The person that will occupy this office will initially be elected in
a special election, and in the future during the regular election process.
However, the term of the Treasurer Elect will be just for the year prior
to assuming the duties of Treasurer.
(d) The American Society for Neurochemistry shall establish the position
of Secretary Elect.
The person that will occupy this office will initially be elected in
a special election, and in the future during the regular election process.

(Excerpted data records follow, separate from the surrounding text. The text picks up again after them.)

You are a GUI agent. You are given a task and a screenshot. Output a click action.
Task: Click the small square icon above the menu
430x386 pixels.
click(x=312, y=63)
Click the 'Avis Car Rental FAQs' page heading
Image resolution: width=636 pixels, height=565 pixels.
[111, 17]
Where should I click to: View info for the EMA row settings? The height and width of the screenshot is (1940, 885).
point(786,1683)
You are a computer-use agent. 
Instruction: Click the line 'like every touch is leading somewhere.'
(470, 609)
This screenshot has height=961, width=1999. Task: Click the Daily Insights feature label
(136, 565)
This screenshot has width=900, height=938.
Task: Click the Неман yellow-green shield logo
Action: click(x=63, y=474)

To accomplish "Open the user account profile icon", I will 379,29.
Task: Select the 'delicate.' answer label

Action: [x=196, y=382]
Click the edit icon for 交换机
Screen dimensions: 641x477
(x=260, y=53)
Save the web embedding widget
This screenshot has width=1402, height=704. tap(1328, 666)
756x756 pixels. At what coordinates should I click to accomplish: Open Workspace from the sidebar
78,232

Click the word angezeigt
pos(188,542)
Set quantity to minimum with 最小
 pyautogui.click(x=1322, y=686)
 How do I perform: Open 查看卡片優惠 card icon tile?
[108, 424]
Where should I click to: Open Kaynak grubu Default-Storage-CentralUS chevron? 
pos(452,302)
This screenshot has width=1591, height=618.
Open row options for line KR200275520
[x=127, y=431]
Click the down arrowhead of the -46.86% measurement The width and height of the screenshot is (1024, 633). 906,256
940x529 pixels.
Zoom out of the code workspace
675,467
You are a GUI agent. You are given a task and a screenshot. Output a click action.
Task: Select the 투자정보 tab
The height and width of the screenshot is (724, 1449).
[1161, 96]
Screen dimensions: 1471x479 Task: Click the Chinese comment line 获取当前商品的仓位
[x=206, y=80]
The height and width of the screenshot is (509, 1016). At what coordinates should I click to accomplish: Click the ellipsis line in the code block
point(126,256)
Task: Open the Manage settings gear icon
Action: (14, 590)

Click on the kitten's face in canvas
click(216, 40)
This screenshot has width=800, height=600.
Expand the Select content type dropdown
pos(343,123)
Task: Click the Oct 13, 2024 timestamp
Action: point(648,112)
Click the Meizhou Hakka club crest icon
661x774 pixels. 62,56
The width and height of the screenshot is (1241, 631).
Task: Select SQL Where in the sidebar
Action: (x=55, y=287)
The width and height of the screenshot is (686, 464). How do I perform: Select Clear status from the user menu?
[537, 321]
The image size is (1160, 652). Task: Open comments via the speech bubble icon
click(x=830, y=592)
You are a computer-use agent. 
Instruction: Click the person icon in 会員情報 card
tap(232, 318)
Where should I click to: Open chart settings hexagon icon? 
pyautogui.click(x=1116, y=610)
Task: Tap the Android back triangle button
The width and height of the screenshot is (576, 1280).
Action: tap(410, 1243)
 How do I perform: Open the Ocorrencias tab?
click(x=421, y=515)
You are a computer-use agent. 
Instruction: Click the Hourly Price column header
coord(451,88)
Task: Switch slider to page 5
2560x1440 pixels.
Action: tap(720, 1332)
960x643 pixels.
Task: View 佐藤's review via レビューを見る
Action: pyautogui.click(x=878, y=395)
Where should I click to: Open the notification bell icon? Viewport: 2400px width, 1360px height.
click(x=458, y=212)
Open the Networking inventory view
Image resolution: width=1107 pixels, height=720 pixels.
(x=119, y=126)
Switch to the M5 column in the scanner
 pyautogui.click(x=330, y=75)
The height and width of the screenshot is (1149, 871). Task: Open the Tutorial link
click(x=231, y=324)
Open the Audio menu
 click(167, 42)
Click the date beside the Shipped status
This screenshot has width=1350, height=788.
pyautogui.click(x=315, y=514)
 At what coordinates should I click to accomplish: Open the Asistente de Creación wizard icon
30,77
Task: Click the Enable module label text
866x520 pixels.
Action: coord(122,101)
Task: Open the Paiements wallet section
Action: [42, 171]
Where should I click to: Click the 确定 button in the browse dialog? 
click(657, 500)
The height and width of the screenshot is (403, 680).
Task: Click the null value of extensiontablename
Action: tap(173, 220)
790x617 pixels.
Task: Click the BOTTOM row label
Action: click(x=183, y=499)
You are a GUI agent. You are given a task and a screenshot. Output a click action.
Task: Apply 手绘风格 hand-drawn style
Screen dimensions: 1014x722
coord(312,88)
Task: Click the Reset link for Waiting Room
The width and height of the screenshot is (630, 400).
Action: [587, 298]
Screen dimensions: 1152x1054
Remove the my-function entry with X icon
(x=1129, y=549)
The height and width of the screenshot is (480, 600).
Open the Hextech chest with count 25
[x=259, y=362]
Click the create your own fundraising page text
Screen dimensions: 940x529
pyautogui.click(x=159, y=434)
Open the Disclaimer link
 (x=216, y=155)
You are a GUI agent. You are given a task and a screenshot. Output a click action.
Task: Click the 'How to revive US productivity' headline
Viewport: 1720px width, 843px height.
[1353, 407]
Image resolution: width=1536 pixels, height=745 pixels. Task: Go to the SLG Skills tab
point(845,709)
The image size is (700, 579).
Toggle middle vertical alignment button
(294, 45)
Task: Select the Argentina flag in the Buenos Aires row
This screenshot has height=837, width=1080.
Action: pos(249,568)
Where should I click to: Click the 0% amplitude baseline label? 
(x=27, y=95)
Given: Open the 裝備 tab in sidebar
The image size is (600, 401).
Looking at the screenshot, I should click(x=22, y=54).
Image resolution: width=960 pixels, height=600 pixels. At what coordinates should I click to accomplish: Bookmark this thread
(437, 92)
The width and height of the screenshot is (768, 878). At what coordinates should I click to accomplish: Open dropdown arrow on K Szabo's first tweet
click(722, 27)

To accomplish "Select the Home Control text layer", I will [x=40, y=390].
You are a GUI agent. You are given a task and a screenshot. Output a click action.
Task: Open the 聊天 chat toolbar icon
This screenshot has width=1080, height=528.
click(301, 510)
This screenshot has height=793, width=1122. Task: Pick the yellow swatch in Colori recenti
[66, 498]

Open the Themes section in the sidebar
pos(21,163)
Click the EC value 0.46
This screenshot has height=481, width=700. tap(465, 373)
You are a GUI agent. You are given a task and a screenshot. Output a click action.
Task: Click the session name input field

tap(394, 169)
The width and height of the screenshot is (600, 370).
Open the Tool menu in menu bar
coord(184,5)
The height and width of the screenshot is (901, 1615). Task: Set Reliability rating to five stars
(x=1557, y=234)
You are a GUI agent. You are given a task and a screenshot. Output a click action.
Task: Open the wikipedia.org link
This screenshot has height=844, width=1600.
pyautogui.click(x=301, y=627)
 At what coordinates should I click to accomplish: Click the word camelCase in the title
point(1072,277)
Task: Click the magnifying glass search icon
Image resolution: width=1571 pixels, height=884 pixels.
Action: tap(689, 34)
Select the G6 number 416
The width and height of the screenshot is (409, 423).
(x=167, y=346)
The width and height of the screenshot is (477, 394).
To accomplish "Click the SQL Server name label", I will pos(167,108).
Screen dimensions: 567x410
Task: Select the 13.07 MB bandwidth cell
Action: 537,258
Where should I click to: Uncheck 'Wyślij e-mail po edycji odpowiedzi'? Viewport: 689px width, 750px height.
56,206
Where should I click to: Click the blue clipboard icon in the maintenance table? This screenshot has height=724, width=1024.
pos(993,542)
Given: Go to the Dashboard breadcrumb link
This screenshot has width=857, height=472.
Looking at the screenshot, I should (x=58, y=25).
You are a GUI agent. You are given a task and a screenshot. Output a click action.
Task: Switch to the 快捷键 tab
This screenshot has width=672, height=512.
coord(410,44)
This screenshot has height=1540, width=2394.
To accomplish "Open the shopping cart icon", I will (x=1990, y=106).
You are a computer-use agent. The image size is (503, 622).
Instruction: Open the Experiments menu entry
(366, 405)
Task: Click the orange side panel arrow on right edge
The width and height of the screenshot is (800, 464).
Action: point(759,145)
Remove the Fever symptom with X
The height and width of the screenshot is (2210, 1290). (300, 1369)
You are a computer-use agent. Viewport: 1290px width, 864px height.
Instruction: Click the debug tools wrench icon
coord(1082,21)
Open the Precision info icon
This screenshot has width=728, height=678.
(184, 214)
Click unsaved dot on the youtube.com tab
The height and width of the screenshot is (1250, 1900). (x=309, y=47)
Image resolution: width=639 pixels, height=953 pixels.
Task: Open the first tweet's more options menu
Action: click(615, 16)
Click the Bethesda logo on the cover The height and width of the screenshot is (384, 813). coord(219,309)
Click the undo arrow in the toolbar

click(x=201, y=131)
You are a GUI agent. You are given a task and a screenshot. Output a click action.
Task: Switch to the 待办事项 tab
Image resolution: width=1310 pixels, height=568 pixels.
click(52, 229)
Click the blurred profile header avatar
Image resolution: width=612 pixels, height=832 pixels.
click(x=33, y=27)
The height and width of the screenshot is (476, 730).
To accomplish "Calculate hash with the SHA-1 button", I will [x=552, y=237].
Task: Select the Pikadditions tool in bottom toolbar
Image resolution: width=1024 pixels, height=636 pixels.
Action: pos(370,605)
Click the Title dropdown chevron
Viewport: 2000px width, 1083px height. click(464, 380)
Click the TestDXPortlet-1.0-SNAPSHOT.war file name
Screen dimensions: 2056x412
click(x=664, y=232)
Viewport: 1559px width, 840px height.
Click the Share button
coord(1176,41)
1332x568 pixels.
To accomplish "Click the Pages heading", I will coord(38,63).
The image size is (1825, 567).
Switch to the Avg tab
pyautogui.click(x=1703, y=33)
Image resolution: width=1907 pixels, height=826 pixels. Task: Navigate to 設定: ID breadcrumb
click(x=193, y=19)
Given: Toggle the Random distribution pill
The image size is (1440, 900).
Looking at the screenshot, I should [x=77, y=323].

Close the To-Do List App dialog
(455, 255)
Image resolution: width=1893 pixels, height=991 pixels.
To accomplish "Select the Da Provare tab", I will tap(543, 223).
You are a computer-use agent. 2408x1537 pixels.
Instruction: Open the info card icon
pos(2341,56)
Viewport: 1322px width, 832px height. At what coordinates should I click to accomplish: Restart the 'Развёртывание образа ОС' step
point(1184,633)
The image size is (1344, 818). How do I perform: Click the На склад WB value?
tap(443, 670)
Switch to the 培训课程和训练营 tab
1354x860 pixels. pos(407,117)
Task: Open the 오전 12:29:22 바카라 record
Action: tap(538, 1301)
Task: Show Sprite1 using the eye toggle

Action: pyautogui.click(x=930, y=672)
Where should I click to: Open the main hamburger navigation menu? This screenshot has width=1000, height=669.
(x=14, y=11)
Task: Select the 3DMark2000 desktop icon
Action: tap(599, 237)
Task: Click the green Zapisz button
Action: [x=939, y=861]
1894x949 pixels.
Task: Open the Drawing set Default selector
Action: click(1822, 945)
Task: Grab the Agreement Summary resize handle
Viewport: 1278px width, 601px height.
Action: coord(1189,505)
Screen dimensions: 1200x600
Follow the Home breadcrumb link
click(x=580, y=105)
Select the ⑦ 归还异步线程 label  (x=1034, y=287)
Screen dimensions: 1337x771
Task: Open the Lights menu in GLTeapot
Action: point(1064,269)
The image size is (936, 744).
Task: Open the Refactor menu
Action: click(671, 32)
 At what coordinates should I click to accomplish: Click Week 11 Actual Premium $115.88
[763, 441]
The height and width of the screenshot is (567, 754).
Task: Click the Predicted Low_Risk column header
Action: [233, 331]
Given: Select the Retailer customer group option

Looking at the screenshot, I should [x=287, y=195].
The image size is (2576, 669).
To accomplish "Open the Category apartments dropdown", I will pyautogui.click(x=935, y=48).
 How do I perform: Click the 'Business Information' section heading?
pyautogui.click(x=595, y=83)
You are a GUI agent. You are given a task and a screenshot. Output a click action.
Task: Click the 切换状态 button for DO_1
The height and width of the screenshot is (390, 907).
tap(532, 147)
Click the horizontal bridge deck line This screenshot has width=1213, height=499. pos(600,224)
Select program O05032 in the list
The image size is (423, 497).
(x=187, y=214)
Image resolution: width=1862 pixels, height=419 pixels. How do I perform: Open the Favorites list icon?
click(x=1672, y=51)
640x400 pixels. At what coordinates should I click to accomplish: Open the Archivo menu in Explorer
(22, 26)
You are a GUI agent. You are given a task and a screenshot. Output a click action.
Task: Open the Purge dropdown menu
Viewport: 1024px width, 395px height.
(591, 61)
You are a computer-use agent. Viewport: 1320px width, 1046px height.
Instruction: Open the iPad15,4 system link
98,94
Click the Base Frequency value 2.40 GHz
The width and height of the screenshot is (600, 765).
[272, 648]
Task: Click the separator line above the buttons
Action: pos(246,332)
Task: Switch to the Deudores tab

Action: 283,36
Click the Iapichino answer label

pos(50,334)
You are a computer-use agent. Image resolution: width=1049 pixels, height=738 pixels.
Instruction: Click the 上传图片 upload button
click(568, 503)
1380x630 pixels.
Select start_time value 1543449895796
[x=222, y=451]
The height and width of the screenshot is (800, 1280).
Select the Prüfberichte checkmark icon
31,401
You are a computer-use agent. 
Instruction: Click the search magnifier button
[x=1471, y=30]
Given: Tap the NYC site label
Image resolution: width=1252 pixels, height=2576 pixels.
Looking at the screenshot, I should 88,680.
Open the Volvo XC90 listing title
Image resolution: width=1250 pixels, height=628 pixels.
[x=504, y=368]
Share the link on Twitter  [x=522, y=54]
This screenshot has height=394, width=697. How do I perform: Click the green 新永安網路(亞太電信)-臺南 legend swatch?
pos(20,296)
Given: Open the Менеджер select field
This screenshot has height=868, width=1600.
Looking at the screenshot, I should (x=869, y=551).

However, the term of the Secretary Elect will be just for the year prior
to assuming the duties of Secretary.
(e) The twelve ordinary
members shall be elected by the ordinary members for a term of four
years, and shall not be eligible to succeed themselves.
(f) The President
of the Society upon completion of his/her term will automatically be
appointed to Council of a two year term (note: added in 1979 by a vote
of the membership, superceded in 1996 by creation of the position of
Past President).
Section 2. Nominations
for elections. Not later than six months prior to the pertinent annual
meeting, the Secretary shall solicit from the ordinary members nominations
to the anticipated vacancies in the Council. Each ordinary member is entitled
to nominate no more than one candidate for each vacancy. Candidates for
Council and Officers positions must be members in good standing.
Nominations received
at the Secretary's office later than 45 days after the mailing of the
solicitation circular, not counting the day of mailing, shall not be considered
valid. The Secretary will forward all nominations to the Nominating Committee
(note: the nominating committee was created and defined in 1996 by a vote
of the membership). Within thirty days of the close of nominations, the
Nominating Committee will construct a slate of candidates from the submitted
nominations and the entire ordinary membership. Any member receiving six
or more nominations from the ordinary membership will be placed on the
slate. All persons on the slate shall be contacted by the chair of the
Nominating Committee to determine their willingness to serve, if elected.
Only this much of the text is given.